━━ Records

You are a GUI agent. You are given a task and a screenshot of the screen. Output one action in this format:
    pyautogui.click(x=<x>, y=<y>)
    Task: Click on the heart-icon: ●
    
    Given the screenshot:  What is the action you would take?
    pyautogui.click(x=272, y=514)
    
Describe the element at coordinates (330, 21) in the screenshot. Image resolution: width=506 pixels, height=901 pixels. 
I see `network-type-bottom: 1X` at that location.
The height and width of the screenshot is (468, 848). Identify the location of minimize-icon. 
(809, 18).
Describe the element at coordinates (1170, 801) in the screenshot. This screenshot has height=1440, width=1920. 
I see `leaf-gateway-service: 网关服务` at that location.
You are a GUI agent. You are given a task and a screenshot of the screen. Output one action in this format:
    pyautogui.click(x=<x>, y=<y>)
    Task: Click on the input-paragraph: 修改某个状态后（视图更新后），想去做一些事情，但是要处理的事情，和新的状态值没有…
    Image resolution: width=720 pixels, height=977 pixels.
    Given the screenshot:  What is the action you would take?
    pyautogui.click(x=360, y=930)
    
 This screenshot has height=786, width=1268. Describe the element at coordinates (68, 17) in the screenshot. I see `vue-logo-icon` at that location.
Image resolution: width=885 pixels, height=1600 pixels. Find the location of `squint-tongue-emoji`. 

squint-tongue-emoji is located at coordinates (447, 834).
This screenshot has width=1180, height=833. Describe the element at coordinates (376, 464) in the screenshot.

━━━━

* Exercise: Count the lines in the records above that contain the string "squint", and reply with only that number.

* Solution to this exercise: 2